人口減少は個人住民税、法人関係税、固定資産税などさまざまな税収に影響します。
地方交付税などを通じた自治体間の財源調整もあります。
さらに、歳入だけではなく、道路、上下水道、公共施設などをどのような規模で維持するのかという歳出改革も必要になります。
人口基準の問題は、事業所税だけの問題ではありません。
人口が増えることを前提として作られてきた地方財政の仕組みを、人口が減少する社会にどのように適応させるのかという問題の一部なのです。
結論
人口30万人という基準には、事業所税を課税する都市と課税しない都市を客観的かつ分かりやすく区分できるというメリットがあります。

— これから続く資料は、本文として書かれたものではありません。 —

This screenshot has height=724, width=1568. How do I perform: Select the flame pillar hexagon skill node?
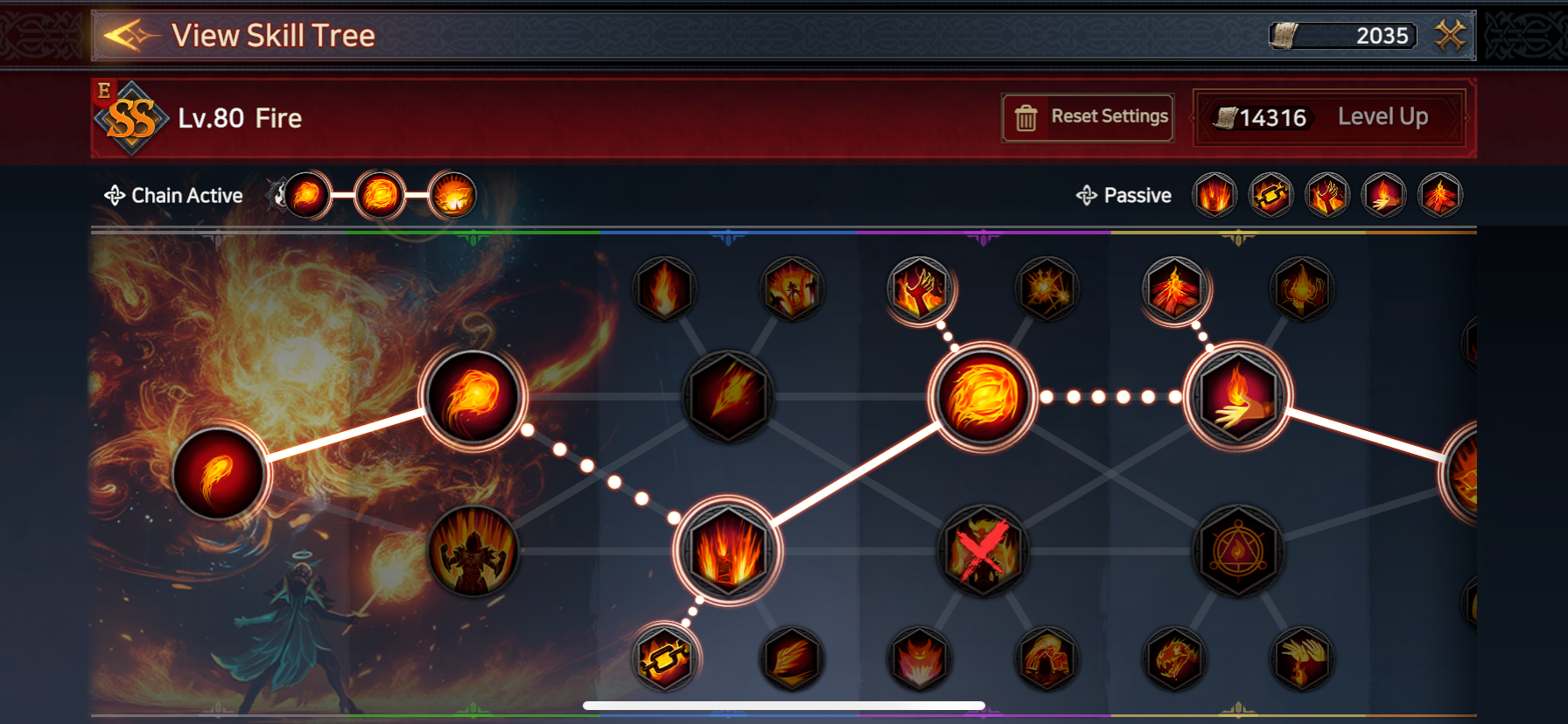coord(728,551)
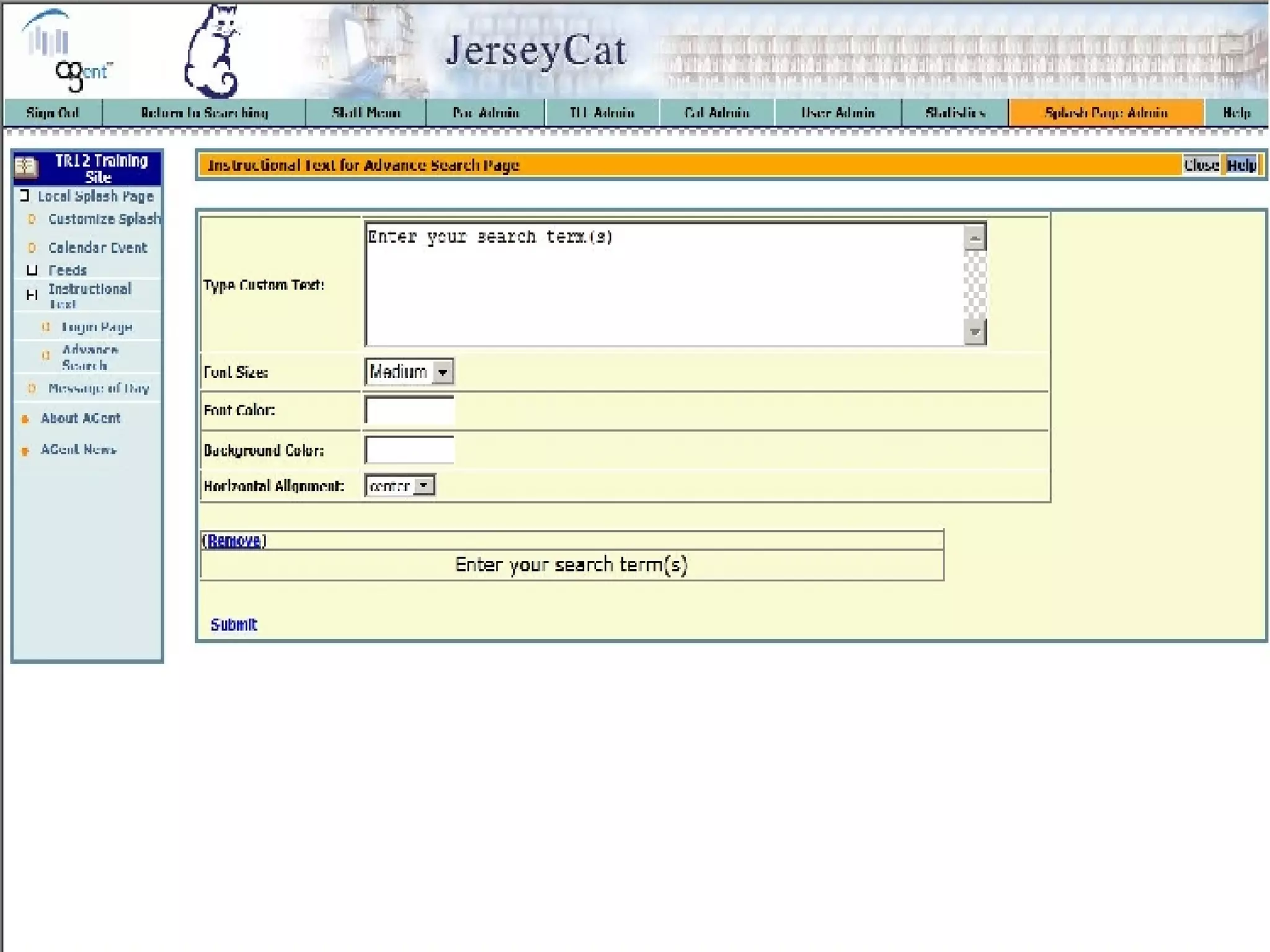This screenshot has height=952, width=1270.
Task: Expand the Feeds tree node
Action: pos(32,270)
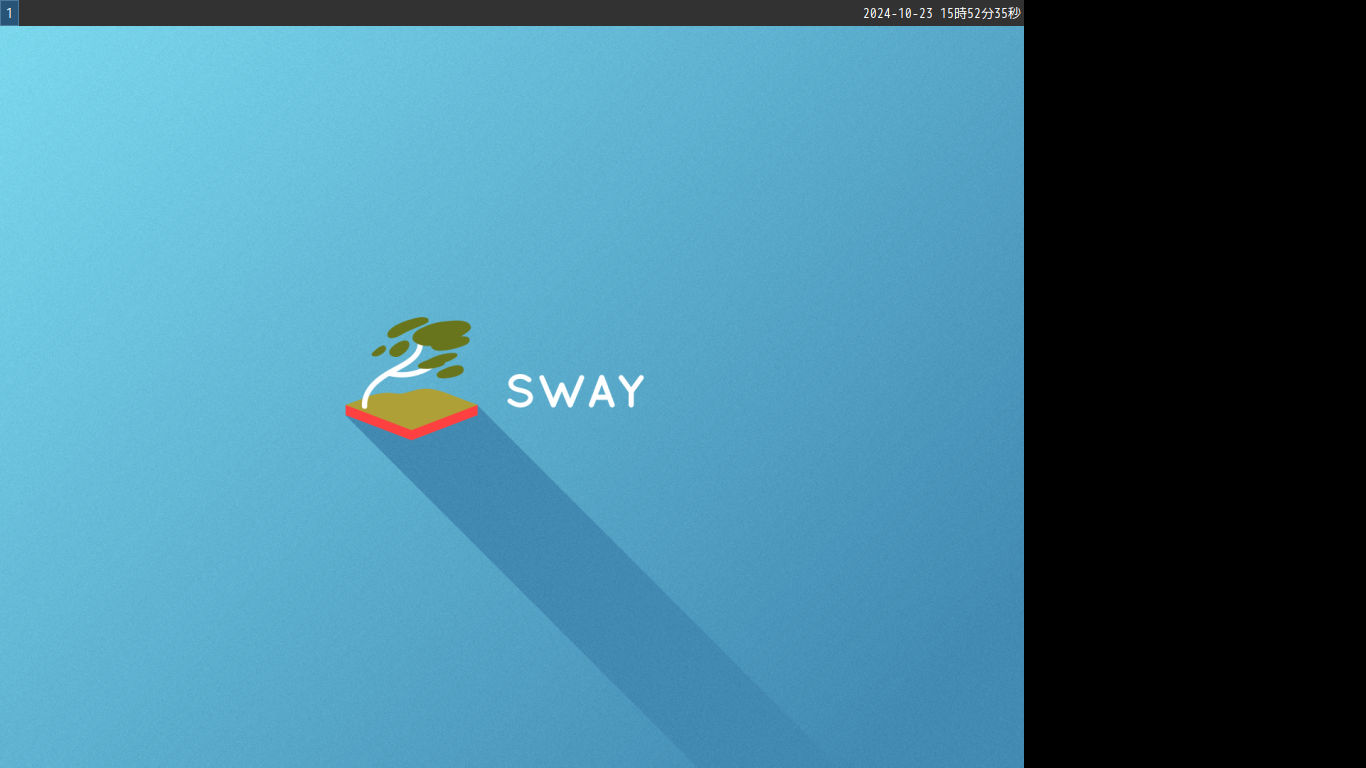Click the red edge of logo platform
1366x768 pixels.
click(x=411, y=427)
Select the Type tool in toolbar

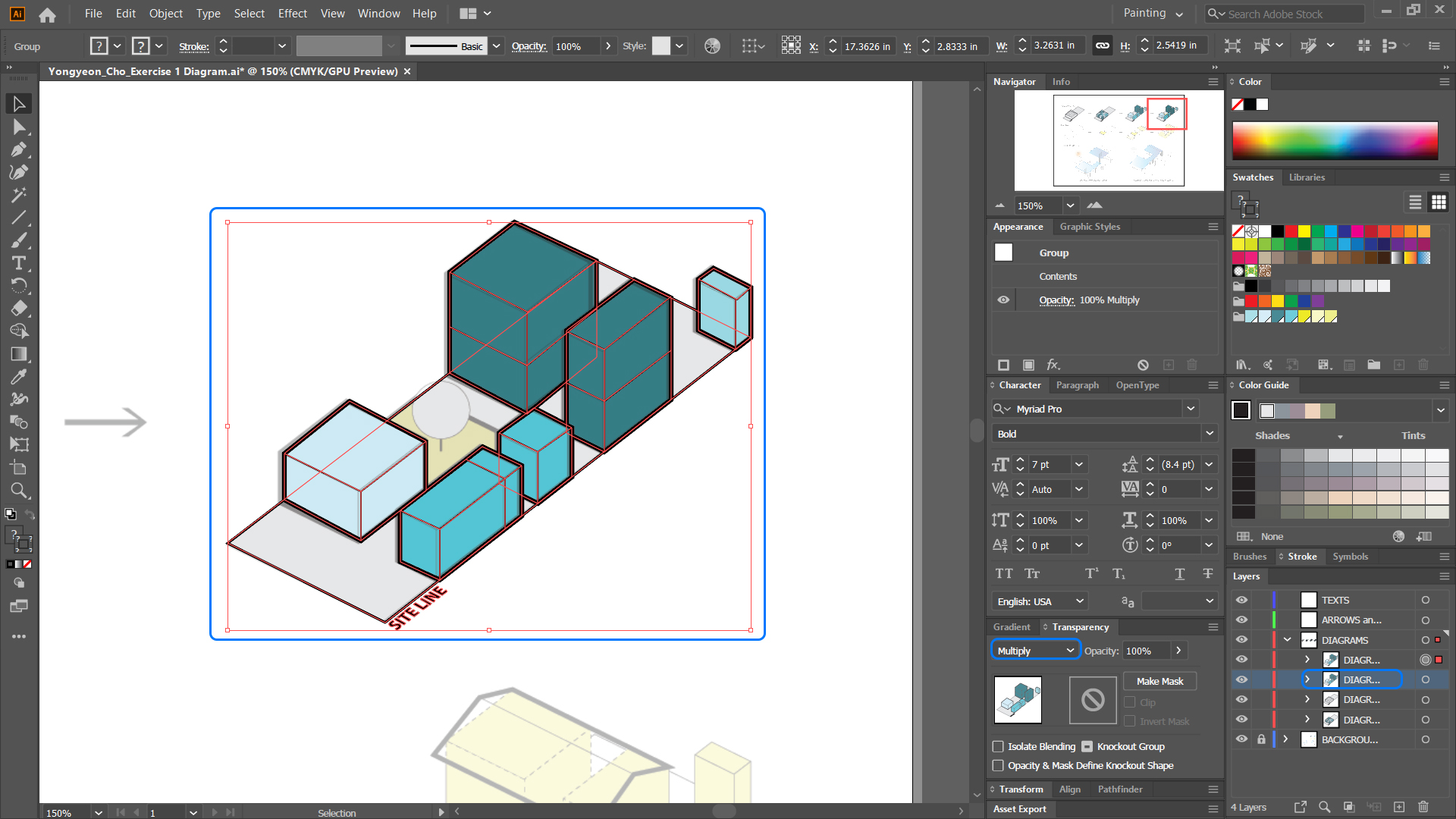18,263
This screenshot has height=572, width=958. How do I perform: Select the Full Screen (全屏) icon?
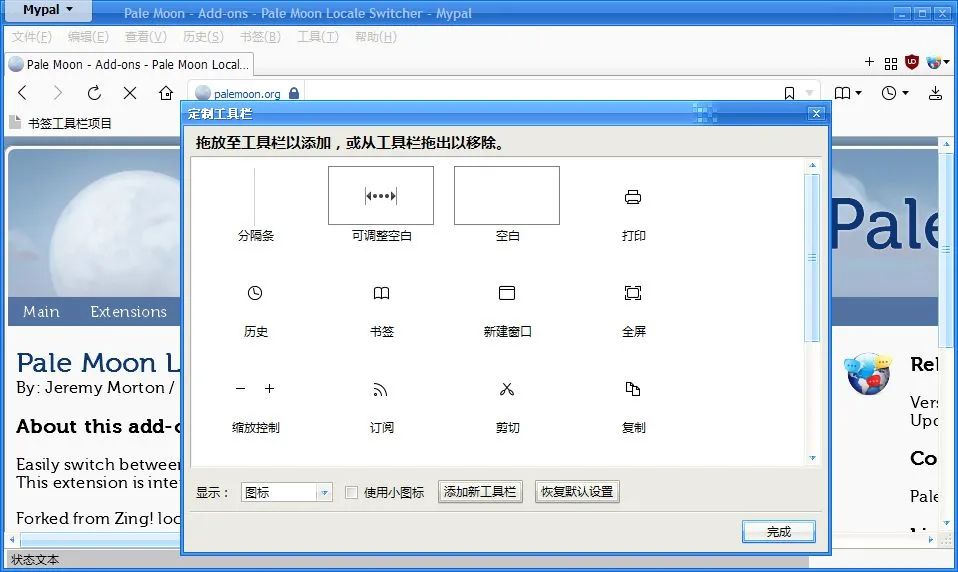633,293
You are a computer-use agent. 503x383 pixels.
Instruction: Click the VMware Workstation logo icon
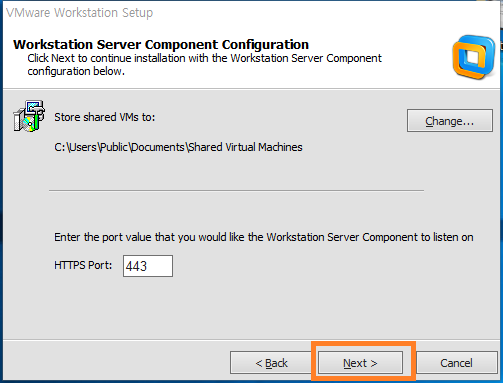474,57
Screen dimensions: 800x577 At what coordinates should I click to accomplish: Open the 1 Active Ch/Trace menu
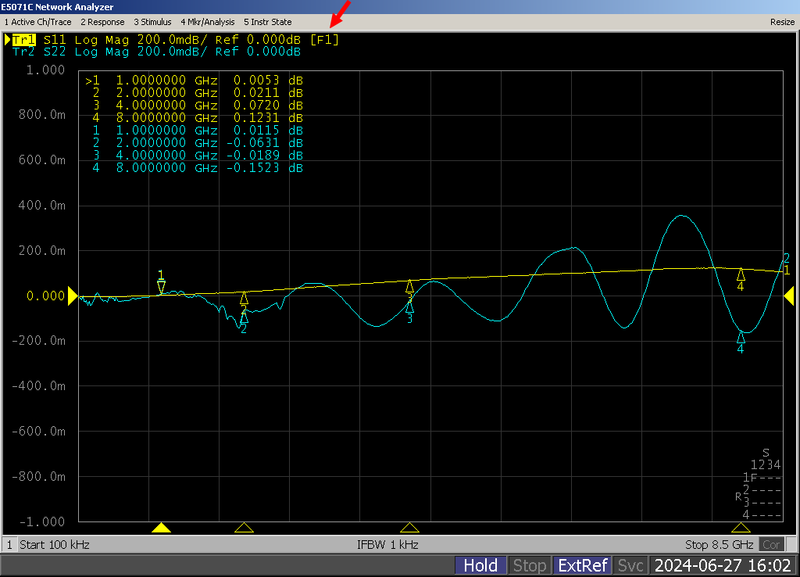[x=38, y=21]
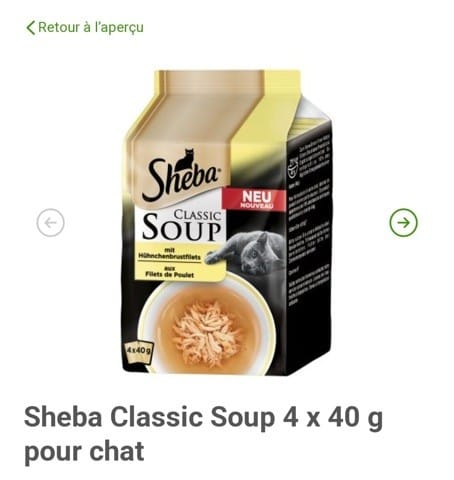Click the shredded chicken in the bowl
Viewport: 454px width, 480px height.
pos(207,332)
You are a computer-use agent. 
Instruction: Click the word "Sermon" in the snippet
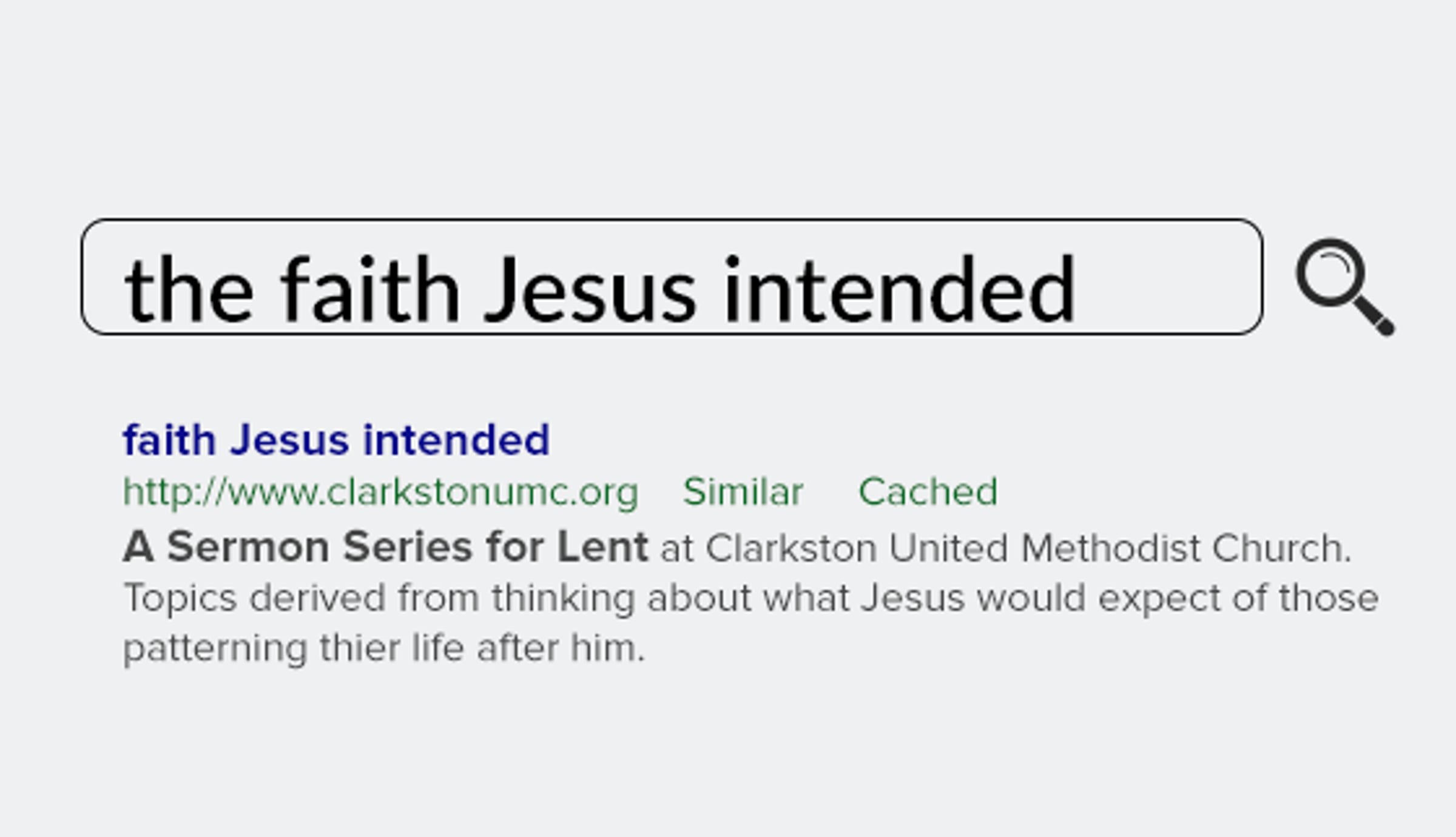(248, 547)
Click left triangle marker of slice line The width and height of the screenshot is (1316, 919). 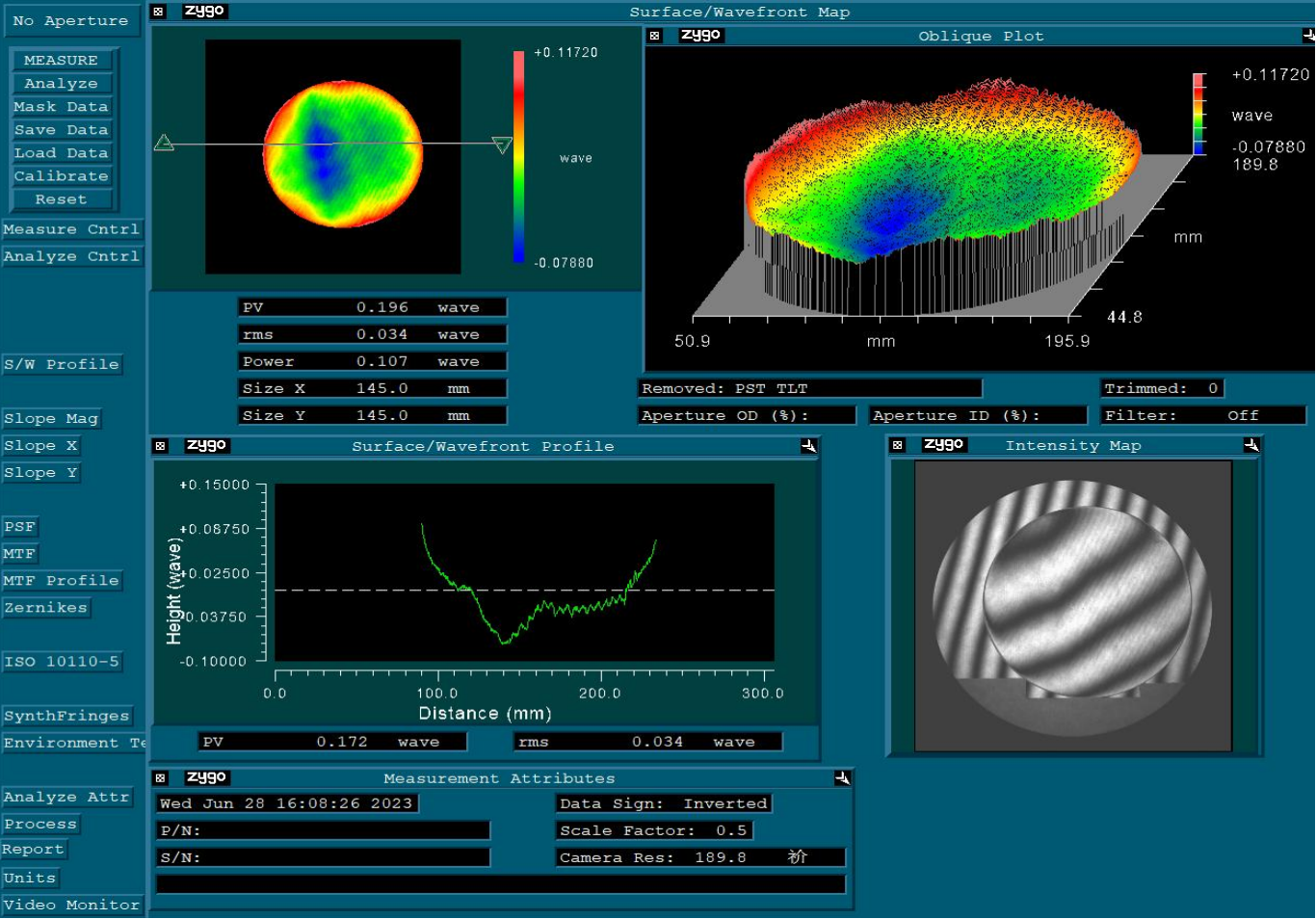pyautogui.click(x=164, y=143)
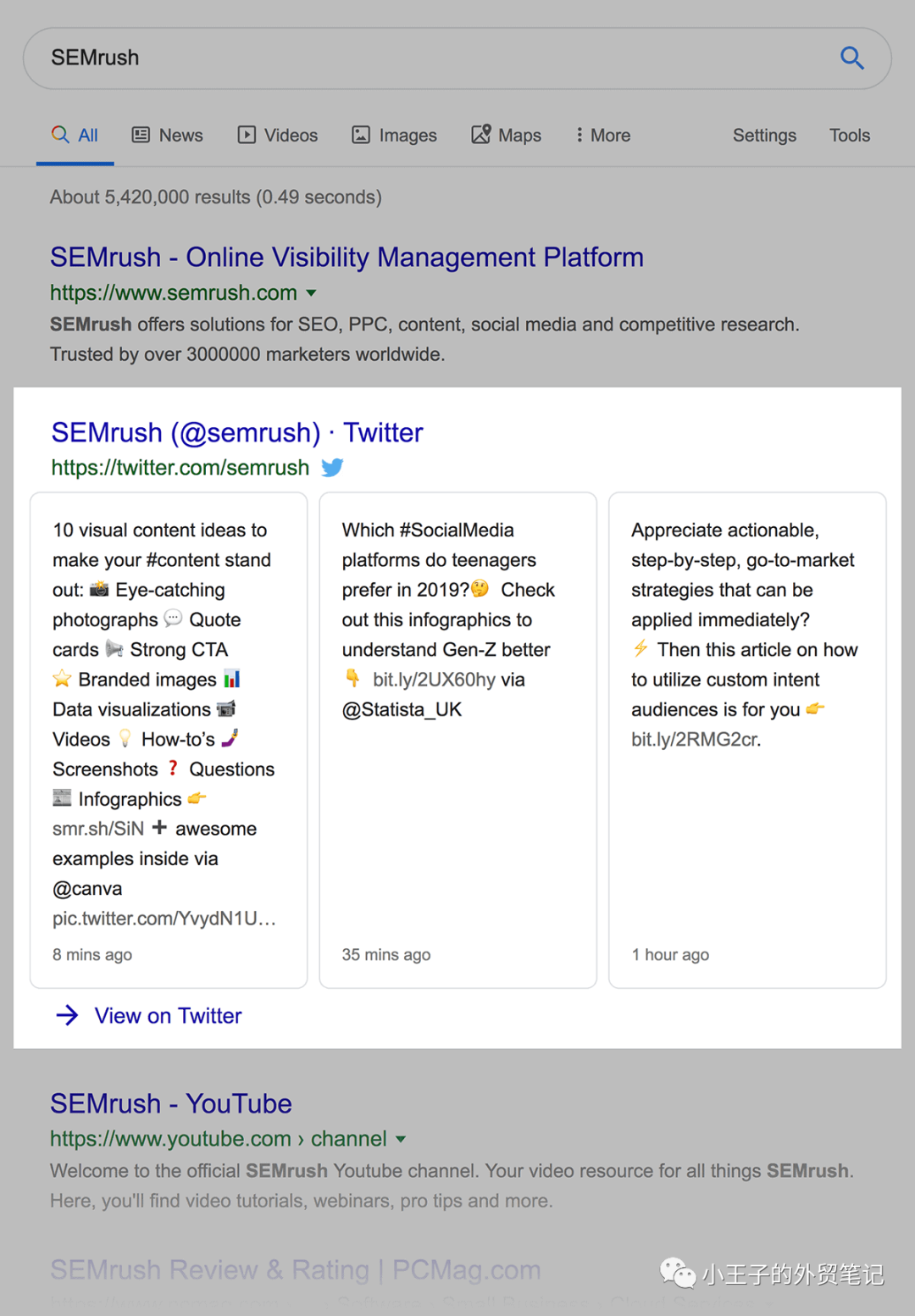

一方、人口30万人をわずかに下回ったからといって、都市の道路や上下水道が不要になるわけではありません。
企業集積や昼間人口が維持されている都市もあります。
そのため、人口だけで都市の財政需要を判断する仕組みには、人口減少時代ならではの問題が生じています。
しかし、単純に基準を引き下げれば、これまで事業所税を負担していなかった企業に新たな負担が発生します。
人口以外の指標を導入すれば、制度が複雑になり、企業や自治体の予測可能性が低下する可能性もあります。
重要なのは、30万人という数字だけを変更することではありません。
人口減少によって税収が縮小する一方、都市インフラの維持費が残る社会で、自治体、住民、企業が都市を支える費用をどのように分担するのかを考えることです。
事業所税の人口基準をめぐる問題は、人口減少時代の地方税制そのものを考え直す入口になっています。